‘The lady is not for turning.’ The arguments being prosecuted by Arlene Foster’s advisors for this stance – there can be no tolerance of any diminution of Arlene’s ‘tough leader’ persona and there can be no tolerance of any move to ‘damage or weaken Unionism.’
History is not on the side of Arlene in the DUP. That party ruthlessly removed founder member and leader Ian Paisley and eventually the knives came out for his successor Peter Robinson.
The DUP is no longer a party of ‘uno duce, una voce.’ (One leader, one voice – a quote infamously linked to the Italian dictator Benito Mussolini and to former Taoiseach Charles J Haughey.) For the DUP leadership, bigness is a millstone.
There is always a Judas in the camp. That day that the DUP MLAs gathered around their leader Arlene Foster in Sandy Row after her full frontal attack on the character of Jonathan Bell, former college friend and ministerial colleague, I asked myself “who is the Judas among you?”
In 1990 during a November visit to Northern Ireland I fired a question at PM Margaret Thatcher amid speculation about her future ” are you here to say ‘good bye’ to some old friends?” “Certainly not” the Conservative party leader and PM snapped back.
Forty eight hours later she had gone. Colleagues had scented blood and realised the ‘Iron Lady’s’ humiliation captured in that infamous photograph of Mrs Thatcher, tears in her eyes, as she was whisked away from Downing Street for the last time.
The RHI scandal has been a slow burn predicted to potentially cost the tax payer up to £600m.
£600m is a lot of money yet a paltry sum of £50,000 may well be the true amount of money which has landed us all in ‘political gaga.’
A decision by Communities Minister Paul Givan of the DUP to choke off grants to the tune of £50k for Irish language scholarships to Gaelic speaking regions in Donegal has cut the average law abiding nationalist to the quick. This was deemed petty and gratuitous at the same time as Tyrone GAA boss Mickey Harte was reaching out to the protestant unionist community suggesting he could see the day when the GAA would cease to play the ‘National Anthem’ and fly the Tricolour at championship matches. Harte was the third major influential voice in the GAA to travel down this road reaching out to the non catholic community – Jarlath Burns had made his feelings known last year on this issue followed by GAA president Aogan O’ Fearghail just before Christmas.
Over and over I have listened to the charge among nationalists that Sinn Fein was allowing itself ‘to be rolled over’ by the DUP in Parliament Buildings. The last Assembly elections did lend credence to this contention.

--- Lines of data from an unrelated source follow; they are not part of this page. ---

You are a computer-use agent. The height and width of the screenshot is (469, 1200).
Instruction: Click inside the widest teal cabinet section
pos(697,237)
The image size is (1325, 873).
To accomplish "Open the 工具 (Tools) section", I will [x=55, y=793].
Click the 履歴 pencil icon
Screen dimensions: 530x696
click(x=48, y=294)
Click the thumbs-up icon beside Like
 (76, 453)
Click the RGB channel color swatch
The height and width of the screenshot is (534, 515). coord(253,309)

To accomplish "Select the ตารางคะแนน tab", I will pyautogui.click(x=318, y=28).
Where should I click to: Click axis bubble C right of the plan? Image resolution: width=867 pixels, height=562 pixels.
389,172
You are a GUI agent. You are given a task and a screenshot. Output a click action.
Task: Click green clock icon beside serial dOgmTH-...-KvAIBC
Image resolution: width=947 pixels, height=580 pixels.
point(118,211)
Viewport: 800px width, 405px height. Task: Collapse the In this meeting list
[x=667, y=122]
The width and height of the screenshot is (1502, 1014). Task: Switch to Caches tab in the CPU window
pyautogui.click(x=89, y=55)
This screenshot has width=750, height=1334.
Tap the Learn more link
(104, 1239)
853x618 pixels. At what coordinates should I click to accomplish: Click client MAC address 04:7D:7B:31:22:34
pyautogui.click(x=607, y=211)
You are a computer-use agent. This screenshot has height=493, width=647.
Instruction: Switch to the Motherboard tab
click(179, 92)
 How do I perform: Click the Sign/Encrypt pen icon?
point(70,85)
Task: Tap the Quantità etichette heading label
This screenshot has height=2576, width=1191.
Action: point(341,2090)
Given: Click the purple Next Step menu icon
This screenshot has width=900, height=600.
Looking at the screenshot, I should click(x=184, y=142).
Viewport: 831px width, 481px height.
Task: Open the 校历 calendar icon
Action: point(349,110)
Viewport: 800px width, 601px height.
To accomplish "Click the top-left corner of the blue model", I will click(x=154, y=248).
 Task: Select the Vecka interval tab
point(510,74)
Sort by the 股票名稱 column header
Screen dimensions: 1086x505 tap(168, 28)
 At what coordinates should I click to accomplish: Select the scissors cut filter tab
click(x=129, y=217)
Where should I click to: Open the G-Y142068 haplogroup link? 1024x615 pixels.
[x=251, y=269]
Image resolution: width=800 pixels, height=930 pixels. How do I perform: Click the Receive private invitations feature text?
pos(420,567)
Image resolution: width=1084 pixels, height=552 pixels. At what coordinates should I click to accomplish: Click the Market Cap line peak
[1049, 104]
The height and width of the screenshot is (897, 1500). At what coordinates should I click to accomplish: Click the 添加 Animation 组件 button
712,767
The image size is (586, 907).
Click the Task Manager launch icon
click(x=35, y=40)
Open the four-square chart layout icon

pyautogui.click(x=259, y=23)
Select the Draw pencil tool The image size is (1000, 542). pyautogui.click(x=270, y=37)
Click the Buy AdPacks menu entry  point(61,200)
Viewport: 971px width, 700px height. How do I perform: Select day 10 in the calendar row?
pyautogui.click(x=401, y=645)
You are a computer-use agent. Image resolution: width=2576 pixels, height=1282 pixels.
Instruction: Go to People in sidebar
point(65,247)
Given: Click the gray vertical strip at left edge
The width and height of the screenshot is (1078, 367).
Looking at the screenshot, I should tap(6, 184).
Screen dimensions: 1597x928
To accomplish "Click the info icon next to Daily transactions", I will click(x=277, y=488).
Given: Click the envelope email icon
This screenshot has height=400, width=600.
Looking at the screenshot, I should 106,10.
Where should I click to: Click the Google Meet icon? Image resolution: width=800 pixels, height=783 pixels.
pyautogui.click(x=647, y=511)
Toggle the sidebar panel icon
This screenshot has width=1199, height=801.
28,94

There is a deep sense in all brands of nationalism that the Good Friday Agreement is being ‘hollowed out’ by the DUP with cross border bodies being reduced to nothingness while so called ‘petitions of concern’ are being deployed at will by the DUP to block progressive legislation.
Having fallen from political grace on the back of the Fr Brendan Smyth child abuse scandal the former Taoiseach Albert Reynolds remarked “it’s amazing. You cross the big hurdles and when you get to small ones, you get tripped up.”
Political death can come in many guises due to an injudicious remark, a bad decision, self interest, greed and a desire to cling to power to the point of self destruction.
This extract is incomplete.